When he went to look for Tahpenes after the farewells, she was nowhere to be found. He went and told Trasamund. The jarl told the Bizogots. The mammoth-herders made a great show of beating the bushes for their escaped captive. Everyone was so disappointed when they didn’t catch her.
“MAY I TALK to you, Your Grace?” Audun Gilli asked.
“You’re doing it,” Count Hamnet answered gruffly. “Go ahead.”
“Er—right.” The wizard was hangdog and slapdash at the best of times. Since Liv had gone to him from Hamnet Thyssen, this wasn’t the best of times. But he forged ahead: “I don’t want you to be my enemy.”
“I’m not,” Hamnet said, which was . . . partly true, anyhow. He went on, “If you expect me to be your friend, you ask for too much, though.”
“I suppose so,” Audun said. “But I would like to be able to put my head together with yours without worry about its getting bitten off.”

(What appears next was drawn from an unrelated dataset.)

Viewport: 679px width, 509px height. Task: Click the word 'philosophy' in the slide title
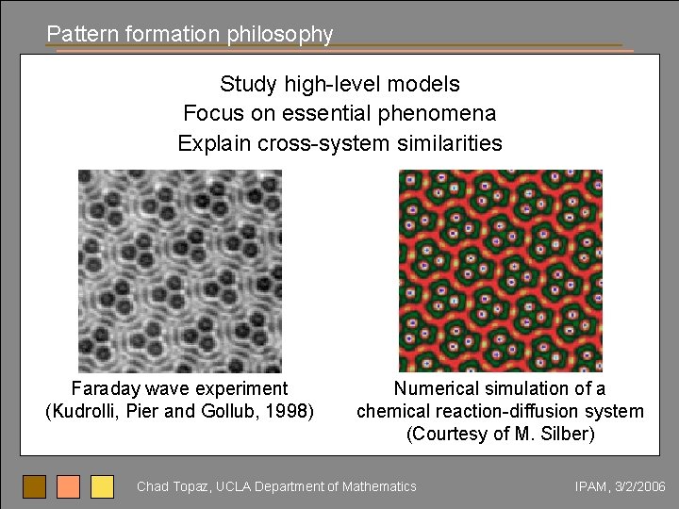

“Would you?” Hamnet Thyssen said. Audun Gilli gave back an eager nod. Hamnet shrugged. “People want all kinds of things they aren’t likely to get.”
“Do you, uh, still want Liv back?” the Raumsdalian wizard asked.
That question was more interesting than Hamnet wished it were. He was contented enough with Marcovefa. She had her quirks, but she was bound to think he had quirks of his own. And even if he was contented with her, that didn’t mean he didn’t want Liv back. It didn’t mean he didn’t want Gudrid back, either, and she was hundreds of miles away, married to Eyvind Torfinn, and despised him to boot. Losing a woman meant something was wrong with you. So it seemed to Count Hamnet, at any rate.
He knew his answer was evasive: “If she doesn’t want me back—and she doesn’t—what difference does it make?”